Turning cells into sensors: how e-car batteries get smarter and safer

A new management system promises to make electric car batteries safer, more sustainable, and longer-lasting. By turning cells into sensors to detect hidden faults and temperature shifts, this "electronic brain" helps prevent failures and boost performance. "We integrated it into a car and proved it works," its developers say. "Now the challenge for the industry is to make it affordable."

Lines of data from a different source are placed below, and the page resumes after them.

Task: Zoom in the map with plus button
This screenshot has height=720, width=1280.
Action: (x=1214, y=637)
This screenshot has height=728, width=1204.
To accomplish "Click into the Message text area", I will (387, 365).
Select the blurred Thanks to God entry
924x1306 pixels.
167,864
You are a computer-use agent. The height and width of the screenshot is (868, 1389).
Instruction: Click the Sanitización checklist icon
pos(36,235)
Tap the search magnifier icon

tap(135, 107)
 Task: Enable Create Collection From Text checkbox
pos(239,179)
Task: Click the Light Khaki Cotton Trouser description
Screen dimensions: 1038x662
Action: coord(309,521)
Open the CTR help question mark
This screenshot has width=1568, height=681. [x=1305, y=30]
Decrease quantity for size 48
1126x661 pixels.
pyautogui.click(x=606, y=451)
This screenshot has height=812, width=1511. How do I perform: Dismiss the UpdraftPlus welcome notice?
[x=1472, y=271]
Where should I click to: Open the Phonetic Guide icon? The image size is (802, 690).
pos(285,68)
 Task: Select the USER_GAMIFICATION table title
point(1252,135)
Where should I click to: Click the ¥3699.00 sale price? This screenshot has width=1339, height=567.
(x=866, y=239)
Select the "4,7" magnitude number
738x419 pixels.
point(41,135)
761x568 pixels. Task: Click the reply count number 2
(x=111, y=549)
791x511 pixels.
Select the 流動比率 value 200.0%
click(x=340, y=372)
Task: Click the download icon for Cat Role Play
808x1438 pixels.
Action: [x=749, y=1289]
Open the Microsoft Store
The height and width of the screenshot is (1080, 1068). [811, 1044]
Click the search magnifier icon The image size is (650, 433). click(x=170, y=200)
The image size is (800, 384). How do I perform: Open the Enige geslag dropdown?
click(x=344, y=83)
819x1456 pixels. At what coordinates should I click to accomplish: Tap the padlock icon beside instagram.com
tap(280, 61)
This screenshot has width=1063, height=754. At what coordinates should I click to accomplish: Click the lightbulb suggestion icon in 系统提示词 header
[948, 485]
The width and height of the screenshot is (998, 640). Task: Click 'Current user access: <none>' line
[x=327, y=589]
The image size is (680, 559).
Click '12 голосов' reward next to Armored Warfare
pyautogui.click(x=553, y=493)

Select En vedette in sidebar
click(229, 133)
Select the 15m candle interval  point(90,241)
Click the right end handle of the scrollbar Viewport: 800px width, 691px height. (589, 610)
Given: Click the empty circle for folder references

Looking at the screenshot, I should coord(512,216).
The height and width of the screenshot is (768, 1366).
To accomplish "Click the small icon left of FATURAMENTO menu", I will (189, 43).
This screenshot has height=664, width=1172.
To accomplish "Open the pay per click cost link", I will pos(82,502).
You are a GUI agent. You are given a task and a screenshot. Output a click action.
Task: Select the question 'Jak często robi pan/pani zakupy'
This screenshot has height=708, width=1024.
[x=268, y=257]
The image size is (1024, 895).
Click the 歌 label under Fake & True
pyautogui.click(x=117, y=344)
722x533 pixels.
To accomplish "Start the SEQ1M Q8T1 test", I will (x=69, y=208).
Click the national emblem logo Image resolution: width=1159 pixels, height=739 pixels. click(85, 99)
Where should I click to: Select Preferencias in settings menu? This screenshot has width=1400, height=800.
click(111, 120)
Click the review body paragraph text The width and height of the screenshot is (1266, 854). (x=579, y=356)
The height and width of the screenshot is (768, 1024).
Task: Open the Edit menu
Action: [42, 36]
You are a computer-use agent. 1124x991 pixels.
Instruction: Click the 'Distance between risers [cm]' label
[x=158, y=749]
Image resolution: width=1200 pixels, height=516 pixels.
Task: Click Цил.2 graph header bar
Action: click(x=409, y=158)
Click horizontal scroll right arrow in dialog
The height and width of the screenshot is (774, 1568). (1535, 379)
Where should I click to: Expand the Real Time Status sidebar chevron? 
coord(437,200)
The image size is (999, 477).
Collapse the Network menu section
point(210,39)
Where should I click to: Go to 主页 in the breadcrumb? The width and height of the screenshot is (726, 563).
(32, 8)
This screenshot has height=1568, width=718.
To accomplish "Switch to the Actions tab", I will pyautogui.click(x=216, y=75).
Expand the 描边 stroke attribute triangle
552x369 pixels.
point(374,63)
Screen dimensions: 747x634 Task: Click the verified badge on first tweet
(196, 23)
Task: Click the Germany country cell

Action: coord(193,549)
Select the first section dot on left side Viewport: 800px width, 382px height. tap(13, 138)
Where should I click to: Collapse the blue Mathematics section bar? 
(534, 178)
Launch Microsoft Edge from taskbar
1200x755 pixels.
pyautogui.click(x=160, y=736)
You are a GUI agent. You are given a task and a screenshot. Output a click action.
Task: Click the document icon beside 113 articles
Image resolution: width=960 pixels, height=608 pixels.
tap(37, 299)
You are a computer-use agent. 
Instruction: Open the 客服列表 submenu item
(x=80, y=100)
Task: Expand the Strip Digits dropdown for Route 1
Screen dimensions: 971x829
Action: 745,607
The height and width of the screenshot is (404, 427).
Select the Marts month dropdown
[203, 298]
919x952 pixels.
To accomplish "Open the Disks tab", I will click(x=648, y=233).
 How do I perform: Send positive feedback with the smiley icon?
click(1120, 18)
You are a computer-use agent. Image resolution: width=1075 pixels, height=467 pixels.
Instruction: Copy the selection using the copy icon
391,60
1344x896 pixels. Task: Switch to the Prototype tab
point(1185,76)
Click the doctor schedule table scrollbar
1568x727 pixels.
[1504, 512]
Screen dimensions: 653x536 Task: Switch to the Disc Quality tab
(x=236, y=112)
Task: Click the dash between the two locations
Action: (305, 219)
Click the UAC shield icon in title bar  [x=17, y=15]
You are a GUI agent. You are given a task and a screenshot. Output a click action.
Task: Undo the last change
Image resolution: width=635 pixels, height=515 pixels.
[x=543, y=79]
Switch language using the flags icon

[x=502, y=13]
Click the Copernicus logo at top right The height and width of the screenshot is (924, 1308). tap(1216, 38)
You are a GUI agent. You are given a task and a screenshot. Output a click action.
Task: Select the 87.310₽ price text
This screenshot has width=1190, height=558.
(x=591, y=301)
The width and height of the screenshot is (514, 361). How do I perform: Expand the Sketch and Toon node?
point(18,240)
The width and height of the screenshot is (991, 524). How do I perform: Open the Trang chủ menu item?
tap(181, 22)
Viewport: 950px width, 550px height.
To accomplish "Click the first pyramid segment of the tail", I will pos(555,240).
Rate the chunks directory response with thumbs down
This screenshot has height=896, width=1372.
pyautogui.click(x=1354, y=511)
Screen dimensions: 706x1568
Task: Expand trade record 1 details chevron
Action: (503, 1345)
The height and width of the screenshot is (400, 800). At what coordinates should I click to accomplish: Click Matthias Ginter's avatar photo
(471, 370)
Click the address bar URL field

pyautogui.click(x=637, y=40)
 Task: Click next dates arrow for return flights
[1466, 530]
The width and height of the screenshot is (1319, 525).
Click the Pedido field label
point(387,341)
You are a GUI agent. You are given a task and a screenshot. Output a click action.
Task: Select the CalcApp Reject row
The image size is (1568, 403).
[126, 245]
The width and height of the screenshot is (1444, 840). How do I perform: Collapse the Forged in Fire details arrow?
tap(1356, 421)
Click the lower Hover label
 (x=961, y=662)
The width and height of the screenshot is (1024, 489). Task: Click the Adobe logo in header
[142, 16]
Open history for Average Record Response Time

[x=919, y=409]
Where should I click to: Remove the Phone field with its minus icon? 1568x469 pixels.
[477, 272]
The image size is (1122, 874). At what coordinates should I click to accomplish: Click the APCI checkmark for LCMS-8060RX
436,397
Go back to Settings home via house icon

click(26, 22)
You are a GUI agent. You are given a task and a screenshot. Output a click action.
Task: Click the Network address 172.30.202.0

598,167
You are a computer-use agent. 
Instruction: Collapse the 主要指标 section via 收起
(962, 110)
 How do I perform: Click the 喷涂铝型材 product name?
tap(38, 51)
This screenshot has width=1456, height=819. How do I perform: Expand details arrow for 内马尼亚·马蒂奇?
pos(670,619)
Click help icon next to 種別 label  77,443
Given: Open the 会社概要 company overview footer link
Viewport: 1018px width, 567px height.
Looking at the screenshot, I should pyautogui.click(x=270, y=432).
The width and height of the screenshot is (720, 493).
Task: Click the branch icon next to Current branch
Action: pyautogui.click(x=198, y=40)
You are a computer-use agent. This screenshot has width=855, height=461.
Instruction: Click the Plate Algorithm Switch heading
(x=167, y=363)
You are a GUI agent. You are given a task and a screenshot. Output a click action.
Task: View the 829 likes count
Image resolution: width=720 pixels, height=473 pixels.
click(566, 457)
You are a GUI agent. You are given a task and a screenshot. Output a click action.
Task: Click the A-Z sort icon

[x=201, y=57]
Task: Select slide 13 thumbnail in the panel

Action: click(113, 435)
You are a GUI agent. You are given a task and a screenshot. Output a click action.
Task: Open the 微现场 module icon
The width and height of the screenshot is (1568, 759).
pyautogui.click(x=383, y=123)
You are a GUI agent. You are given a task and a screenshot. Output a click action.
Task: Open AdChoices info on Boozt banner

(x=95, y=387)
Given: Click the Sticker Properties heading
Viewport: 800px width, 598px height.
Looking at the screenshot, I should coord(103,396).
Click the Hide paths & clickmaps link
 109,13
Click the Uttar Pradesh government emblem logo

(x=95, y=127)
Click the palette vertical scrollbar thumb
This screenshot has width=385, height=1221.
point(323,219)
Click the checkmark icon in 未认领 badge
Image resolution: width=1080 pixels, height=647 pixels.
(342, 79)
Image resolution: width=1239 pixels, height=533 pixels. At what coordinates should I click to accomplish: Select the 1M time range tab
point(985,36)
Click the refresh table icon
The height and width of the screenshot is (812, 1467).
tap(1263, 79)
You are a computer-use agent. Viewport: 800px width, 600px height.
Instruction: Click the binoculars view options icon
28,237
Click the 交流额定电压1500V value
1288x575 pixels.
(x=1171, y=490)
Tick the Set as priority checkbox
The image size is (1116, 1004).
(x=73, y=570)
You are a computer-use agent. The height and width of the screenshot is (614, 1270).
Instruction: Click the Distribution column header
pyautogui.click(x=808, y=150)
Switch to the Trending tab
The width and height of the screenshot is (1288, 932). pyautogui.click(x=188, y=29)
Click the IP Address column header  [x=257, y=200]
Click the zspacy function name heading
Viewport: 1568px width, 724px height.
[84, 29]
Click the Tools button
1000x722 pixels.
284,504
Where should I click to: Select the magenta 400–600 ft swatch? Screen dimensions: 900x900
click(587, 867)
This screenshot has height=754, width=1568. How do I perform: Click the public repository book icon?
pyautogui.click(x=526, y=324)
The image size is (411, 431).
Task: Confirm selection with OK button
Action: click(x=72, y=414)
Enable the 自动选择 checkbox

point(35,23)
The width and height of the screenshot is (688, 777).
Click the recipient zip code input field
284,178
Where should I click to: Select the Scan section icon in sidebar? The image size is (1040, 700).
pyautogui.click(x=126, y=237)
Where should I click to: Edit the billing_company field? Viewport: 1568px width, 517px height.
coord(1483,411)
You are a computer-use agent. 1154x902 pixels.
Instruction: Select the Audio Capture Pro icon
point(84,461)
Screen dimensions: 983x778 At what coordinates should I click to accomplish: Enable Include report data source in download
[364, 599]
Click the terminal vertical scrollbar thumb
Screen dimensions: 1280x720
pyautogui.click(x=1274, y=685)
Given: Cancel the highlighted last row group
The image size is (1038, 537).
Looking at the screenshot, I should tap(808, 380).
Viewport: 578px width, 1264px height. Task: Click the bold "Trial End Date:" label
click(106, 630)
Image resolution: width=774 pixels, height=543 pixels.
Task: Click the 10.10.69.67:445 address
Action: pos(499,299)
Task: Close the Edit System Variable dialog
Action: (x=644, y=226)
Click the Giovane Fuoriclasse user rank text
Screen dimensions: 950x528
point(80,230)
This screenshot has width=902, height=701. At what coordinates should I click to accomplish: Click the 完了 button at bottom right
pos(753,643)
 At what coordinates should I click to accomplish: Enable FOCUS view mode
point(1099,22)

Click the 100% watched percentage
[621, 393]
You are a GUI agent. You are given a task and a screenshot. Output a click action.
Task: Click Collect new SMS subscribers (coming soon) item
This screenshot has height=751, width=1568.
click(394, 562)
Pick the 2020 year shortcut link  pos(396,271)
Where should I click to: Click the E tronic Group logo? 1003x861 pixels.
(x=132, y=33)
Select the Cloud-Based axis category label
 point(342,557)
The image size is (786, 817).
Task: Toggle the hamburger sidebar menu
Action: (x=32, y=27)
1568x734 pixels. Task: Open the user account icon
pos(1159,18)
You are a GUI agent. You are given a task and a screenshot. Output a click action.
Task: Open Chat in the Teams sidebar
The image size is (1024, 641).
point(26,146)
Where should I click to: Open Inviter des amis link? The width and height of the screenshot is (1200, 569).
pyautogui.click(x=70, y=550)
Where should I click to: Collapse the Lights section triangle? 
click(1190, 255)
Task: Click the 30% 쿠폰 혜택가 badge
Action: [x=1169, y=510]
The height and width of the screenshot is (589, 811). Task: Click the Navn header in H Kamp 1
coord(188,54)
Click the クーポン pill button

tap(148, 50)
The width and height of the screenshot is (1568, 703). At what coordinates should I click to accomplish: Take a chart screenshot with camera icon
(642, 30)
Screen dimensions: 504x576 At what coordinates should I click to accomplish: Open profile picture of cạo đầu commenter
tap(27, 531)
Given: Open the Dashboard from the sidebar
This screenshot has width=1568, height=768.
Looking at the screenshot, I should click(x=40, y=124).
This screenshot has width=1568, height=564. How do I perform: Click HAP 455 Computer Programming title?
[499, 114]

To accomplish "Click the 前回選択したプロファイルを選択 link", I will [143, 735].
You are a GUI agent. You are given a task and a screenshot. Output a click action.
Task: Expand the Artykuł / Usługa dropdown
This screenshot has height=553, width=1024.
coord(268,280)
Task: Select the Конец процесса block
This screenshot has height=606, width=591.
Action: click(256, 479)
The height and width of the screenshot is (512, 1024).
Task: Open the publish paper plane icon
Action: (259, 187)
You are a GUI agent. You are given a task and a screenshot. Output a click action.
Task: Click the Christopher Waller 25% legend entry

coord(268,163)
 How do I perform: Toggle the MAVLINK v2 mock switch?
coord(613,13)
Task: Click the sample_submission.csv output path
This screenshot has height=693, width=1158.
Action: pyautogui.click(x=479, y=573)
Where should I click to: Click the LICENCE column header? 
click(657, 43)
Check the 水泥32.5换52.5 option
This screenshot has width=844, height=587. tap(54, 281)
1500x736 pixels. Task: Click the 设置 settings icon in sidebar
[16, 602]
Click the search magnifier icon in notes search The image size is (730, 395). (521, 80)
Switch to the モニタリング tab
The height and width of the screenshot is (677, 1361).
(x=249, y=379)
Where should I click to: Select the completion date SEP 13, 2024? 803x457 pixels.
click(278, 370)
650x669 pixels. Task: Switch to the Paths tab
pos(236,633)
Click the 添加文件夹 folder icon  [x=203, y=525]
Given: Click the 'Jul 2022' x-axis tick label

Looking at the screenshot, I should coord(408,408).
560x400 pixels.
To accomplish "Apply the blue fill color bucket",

If you've attended "The Battery Show Europe" in Stuttgart, Germany, over the past few days, you may have come across a small demo car with a battery installed under the seat and 14 cells in series. At first glance, nothing extraordinary for Europe's largest battery technology fair, this year themed "Driving sustainability, resilience and innovation in Europe's battery industry." Yet, if you looked a bit closer, you might have noticed a display showing a series of figures. The true innovation of this prototype lies precisely here: the data shown doesn't just include the battery's charge level, but also the state of health and temperature of each individual cell, thus promising to enhance safety, lifespan, and sustainability. It's a "battery management system" (BMS), the electronic brain that controls the battery, which its developers have named zBMS. Its novelty lies in the "z" that precedes the traditional acronym. "For the industry and the scientific community, Z stands for the impedance," explains Andreas Hutter, Leader of the Battery Systems group at the Swiss technology transfer center CSEM. To illustrate what that means, Hutter uses the image of an amount of water being pushed through a pipe: "The water flowing through the pipe represents an electric current, and the pressure pushing the water represents the voltage. Impedance in an electrical circuit is like the resistance to the flow of water in the pipe. If the diameter becomes smaller, the resistance to current flow increases. Similarly, in electrical terms, increased impedance reduces the amount of current that can flow." In lithium-ion batteries, the current is essentially generated by electrons flowing between an anode, a negative electrode, and a cathode, a positive one, with ions moving back and forth to charge and discharge the battery. "It's kind of a race, but full of hurdles, and any time they bump into an obstacle, some of them risk getting trapped or lost," notes Hutter. And since every time this happens the battery's capacity and performance are reduced, the first step toward improvement is to identify those obstacles. "Compared to today's practices, we measure this impedance at different frequencies, through a non-invasive technique called 'impedance spectroscopy' that allows us to make these obstacles visible, without opening the battery," he adds.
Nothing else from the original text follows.